Clause no. 2-10: Security measures

Insofar as article 32 of the GDPR stipulates that the implementation of security measures is the responsibility of the Data Controller and the subcontractor, each Party undertakes, insofar as the personal data for which it is responsible is involved, to instigate technical and organizational security measures guaranteeing a level of security consistent with the risk, including, inter alia, according to needs:

• Pseudonymisation and encryption of personal data;
• Means to ensure the confidentiality, integrity, availability and resilience of data processing systems and services;
• Means to restore the availability of personal data and access to it in good time in the event of a physical or technical incident;
• A procedure to test, analyse and assess regularly the effectiveness of technical and organizational measures to ensure data processing security.

The application of an approved code of conduct as stipulated in section 40 of the GDPR or an approved certification mechanism as stipulated in section 42 of the GDPR may be used as an element to demonstrate compliance with the prescribed safety requirements of paragraph 1 of article 32 of the GDPR as recalled above.

Clause no. 2-11: Fate of data

TRACKFORCE undertakes to destroy personal data at the end of its retention period determined according to the nature of said data, it being recalled that the Client must regularly make its own backups using the software tools made available on the Guardtek Platform.

Clause no. 2-12: Data Protection Officer

In its capacity as Subcontractor, TRACKFORCE communicates to the Client Data Controller the name and contact details of its Data Protection Officer, hereinafter “DPO”, designated in accordance with article 37 of the GDPR, if the Client requests it.

Clause no. 2-13: Processing activity categories register

As a Subcontractor, TRACKFORCE declares it will keep in writing a register of all categories of processing activities performed on behalf of the Client Data Controller, including:

• The name and contact details of the Client Data Controller, on behalf of whom the TRACKFORCE Subcontractor acts, any second-ranking Subcontractors and, where applicable, the Data Protection Officer;
• The categories of processes performed on behalf of the Client Data Controller;
• Where appropriate, transfers of personal data to a third country or to an international organization, including identification of this third party country or international organization and, in the case of transfers listed in article 49 paragraph 1, second sub-paragraph of the GDPR, documents certifying the existence of appropriate guarantees;
• As far as possible, a general description of technical and organizational security measures, including inter alia, as appropriate (i) pseudonymisation and encryption of personal data; (ii) ways to ensure ongoing confidentiality, integrity, availability and resilience of data processing systems and services; (iii) means of restoring the availability of and access to personal data in good time in the event of a physical or technical incident; (iv) a procedure to test, analyse and regularly evaluate the effectiveness of technical and organizational measures to ensure data processing security.

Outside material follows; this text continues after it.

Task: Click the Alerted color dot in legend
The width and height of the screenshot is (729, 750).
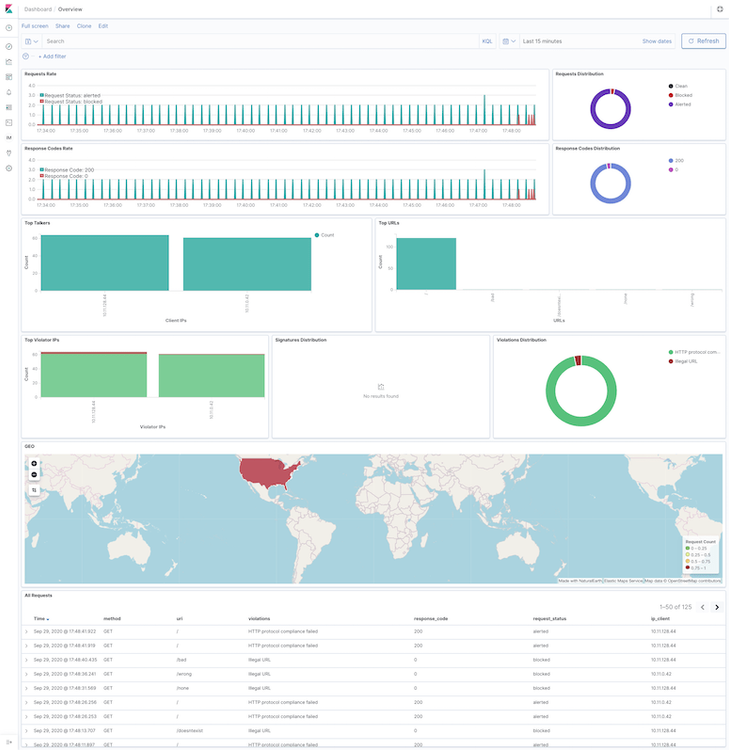Action: (x=670, y=104)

Clause no. 2-14: Documentation

As a Subcontractor, TRACKFORCE makes available to the Client Data Controller the necessary documentation to demonstrate compliance with all its obligations and to perform audits, including inspections, by the Client Data Controller or another auditor it may have appointed, and contribute to these audits.

Clause no. 3: Obligations of the Client Data Controller to the TRACKFORCE Subcontractor

As a Data Controller, the Client undertakes to:

• Provide the TRACKFORCE Subcontractor with the information and data listed in Clause 2-3 hereof.
• Document in writing any instructions regarding the processing of data by the TRACKFORCE Subcontractor.
• Ensure, in advance and throughout the duration of the processing, compliance by the TRACKFORCE Subcontractor with the obligations stipulated by the GDPR.
• Supervise the data processing, including conducting audits and inspections with the TRACKFORCE Subcontractor.

Clause no. 4: Maintenance of non-contrary provisions of TRACKFORCE’s CGV

These Subcontracting Clauses supplement TRACKFORCE’s Terms and Conditions of Sale, the non-contrary provisions of which remain applicable.